**What needs to be done**
Please copy each line in the records below that contains the string "computer".

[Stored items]
►

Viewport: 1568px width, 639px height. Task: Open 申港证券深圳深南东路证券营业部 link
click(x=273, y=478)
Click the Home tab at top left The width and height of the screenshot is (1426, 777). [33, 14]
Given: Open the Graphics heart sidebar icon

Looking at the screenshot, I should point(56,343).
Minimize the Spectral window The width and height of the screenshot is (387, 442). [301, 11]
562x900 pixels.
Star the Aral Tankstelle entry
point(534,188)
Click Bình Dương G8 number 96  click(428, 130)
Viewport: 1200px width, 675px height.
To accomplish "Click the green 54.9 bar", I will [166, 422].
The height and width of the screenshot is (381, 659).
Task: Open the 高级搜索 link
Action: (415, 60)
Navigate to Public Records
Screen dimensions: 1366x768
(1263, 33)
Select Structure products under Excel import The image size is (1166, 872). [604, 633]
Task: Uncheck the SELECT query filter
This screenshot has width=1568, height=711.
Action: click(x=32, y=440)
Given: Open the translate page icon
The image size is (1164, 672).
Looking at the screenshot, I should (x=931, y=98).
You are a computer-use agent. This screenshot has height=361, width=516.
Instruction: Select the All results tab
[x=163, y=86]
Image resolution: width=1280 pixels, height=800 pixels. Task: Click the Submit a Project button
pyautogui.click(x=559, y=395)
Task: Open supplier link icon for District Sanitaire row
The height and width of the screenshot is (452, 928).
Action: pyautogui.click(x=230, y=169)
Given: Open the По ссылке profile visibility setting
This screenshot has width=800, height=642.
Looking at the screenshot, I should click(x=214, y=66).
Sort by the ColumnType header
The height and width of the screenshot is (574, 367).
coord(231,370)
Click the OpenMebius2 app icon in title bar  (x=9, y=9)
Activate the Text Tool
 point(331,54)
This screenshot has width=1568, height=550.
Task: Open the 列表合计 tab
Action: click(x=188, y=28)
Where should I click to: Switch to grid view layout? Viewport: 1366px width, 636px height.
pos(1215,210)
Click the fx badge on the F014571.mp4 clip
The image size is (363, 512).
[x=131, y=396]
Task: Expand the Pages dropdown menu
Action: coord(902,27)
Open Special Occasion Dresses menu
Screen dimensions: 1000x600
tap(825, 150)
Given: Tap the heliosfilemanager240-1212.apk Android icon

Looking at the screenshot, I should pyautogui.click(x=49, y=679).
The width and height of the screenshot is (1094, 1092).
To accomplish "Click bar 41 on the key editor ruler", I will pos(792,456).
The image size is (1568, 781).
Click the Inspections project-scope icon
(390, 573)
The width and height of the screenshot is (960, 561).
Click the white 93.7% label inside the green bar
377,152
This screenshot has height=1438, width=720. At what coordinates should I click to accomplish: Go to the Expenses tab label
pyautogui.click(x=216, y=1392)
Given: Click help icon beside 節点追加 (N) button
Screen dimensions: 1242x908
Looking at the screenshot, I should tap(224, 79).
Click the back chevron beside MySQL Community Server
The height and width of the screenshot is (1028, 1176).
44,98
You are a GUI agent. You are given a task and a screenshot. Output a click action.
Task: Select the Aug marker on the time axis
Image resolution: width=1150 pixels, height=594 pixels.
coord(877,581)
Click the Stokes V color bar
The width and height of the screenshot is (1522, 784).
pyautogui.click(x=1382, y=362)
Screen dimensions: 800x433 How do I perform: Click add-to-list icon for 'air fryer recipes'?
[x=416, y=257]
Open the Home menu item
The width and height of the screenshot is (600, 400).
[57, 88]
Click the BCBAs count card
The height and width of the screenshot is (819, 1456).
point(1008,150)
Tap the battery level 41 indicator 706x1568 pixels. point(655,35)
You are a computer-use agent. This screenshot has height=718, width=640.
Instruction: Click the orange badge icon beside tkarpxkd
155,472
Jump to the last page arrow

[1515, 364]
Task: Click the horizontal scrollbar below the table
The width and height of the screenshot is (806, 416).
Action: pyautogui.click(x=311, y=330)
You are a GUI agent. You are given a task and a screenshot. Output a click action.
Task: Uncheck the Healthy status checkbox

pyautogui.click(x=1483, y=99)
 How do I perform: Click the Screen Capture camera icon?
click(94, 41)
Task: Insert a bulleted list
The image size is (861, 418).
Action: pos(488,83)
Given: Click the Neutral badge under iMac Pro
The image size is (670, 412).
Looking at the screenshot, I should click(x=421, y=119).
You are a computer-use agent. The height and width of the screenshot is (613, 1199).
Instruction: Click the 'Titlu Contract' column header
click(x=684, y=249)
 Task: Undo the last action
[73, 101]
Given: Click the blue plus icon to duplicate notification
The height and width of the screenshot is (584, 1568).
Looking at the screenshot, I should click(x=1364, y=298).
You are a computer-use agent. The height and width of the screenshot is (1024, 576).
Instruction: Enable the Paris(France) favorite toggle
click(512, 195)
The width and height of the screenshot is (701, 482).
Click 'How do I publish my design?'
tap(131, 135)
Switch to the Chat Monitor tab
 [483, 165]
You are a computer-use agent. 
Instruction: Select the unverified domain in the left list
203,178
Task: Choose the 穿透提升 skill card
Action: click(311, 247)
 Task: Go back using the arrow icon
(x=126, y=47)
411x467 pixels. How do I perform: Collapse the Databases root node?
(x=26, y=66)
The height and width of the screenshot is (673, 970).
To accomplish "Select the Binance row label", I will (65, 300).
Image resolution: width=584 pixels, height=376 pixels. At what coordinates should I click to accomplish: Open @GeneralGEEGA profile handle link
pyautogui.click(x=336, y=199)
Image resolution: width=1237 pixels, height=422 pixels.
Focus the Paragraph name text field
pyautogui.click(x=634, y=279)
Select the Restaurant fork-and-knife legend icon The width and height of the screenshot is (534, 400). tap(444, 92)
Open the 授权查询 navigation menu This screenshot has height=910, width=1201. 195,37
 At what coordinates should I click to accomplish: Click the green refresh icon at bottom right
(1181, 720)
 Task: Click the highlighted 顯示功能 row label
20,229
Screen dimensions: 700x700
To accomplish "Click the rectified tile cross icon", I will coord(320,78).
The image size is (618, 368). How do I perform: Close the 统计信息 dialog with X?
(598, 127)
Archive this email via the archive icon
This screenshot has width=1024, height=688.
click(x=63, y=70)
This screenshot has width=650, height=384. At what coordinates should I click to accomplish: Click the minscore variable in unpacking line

◄

**Result of this exercise**
You are a computer-use agent. This screenshot has height=361, width=516.
You are a computer-use agent. This screenshot has height=718, width=640.
You are a computer-use agent. The height and width of the screenshot is (613, 1199).
You are a computer-use agent. The height and width of the screenshot is (1024, 576).
You are a computer-use agent. 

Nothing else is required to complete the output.